Upon objection by the defendant to the admission of testimony of the prosecuting witness identifying the defendant as the perpetrator of the offense, the trial court properly excused the jury from the courtroom and, in its absence, conducted a voir dire to determine the admissibility of such proposed evidence. The evidence taken upon the voir dire fully supports the findings of fact made by the trial court and disclosed no impropriety whatever in the pretrial lineup at which the prosecuting witness picked the defendant as her assailant. The court's findings of fact, so supported by the evidence on the voir dire, are conclusive. Strong's N.C. Index 3d, Criminal Law, § 66.20. These findings fully support the ruling that the in-court identification of the defendant by the prosecuting witness was competent. There was no objection to the testimony by this witness before the jury that she had identified the defendant as her assailant at the pretrial lineup.

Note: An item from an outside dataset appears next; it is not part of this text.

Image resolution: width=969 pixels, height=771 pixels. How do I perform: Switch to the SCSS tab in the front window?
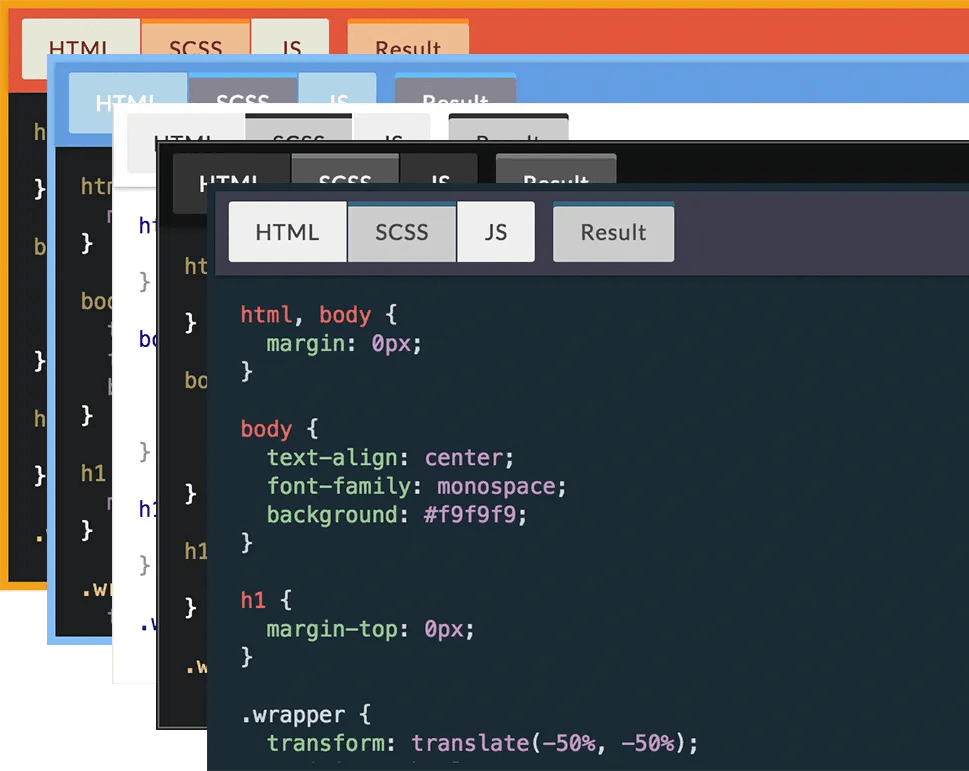(401, 232)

Had such objection been interposed, it would have been without merit in view of the evidence with reference to such lineup taken at the said voir dire and the findings of the court.

The defendant's motion to set aside the verdict on the ground that it was contrary to the weight of the evidence was addressed to the sound discretion of the trial judge whose ruling is not reviewable on appeal in absence of manifest abuse of discretion. State v. Britt, 285 N.C. 256, 204 S.E.2d 817 (1974); State v. Mason, 279 N.C. 435, 183 S.E.2d 661 (1971); State v. Massey, 273 N.C. 721, 161 S.E.2d 103 (1968); State v. Bridgers, 267 N.C. 121, 147 S.E.2d 555 (1966); Strong's N.C. Index 3d, Criminal Law, § 132. Obviously, there was no such abuse of discretion in the present case.

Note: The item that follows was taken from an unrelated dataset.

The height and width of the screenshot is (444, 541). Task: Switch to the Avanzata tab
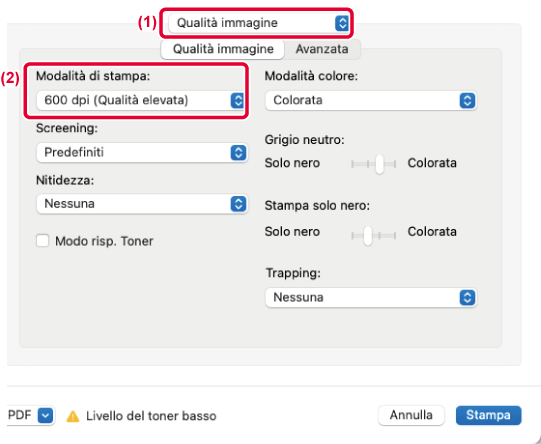[322, 49]
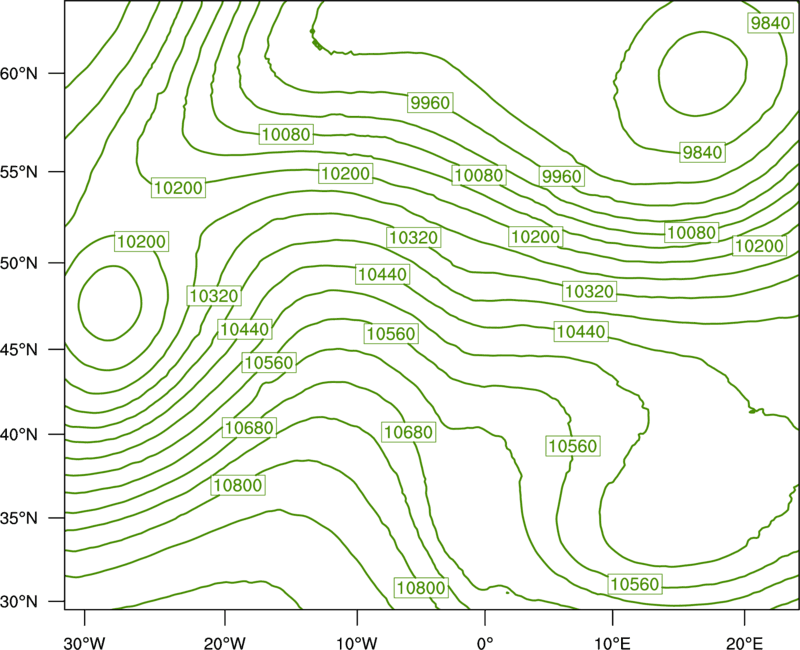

There was no error in denying the defendant's motion for judgment notwithstanding the verdict. The Court of Appeals, in State v. Brown, 9 N.C.App. 534, 176 S.E.2d 907 (1970), has said a motion for judgment notwithstanding the verdict is not proper in a criminal action. Even if it be, its allowance is governed by the same considerations as apply to a motion for a directed verdict and a motion for judgment of nonsuit. Huff v. Thornton, 287 N.C. 1, 213 S.E.2d 198 (1975); Dickinson v. Pake, 284 N.C. 576, 201 S.E.2d 897 (1974). As *827 above noted, the evidence for the State is ample to survive such a motion.

The judgment of the court is supported by the verdict and the sentence imposed is within the limits prescribed by the statute. G.S. 14-21.

Assignment of Error No. 8 is also without merit. At the conclusion of the voir dire, the court clearly stated its ruling that the objection of the defendant to the proposed in-court identification by the prosecuting witness was overruled. At that time, the court stated that it would enter written findings of fact and its order in accord with the ruling orally announced. The record indicates that such findings were entered during the course of the trial. In this there was no error. State v. Bass, 280 N.C. 435, 186 S.E.2d 384 (1972). Strong's N.C. Index 3d, Criminal Law, § 66.20.

NO ERROR.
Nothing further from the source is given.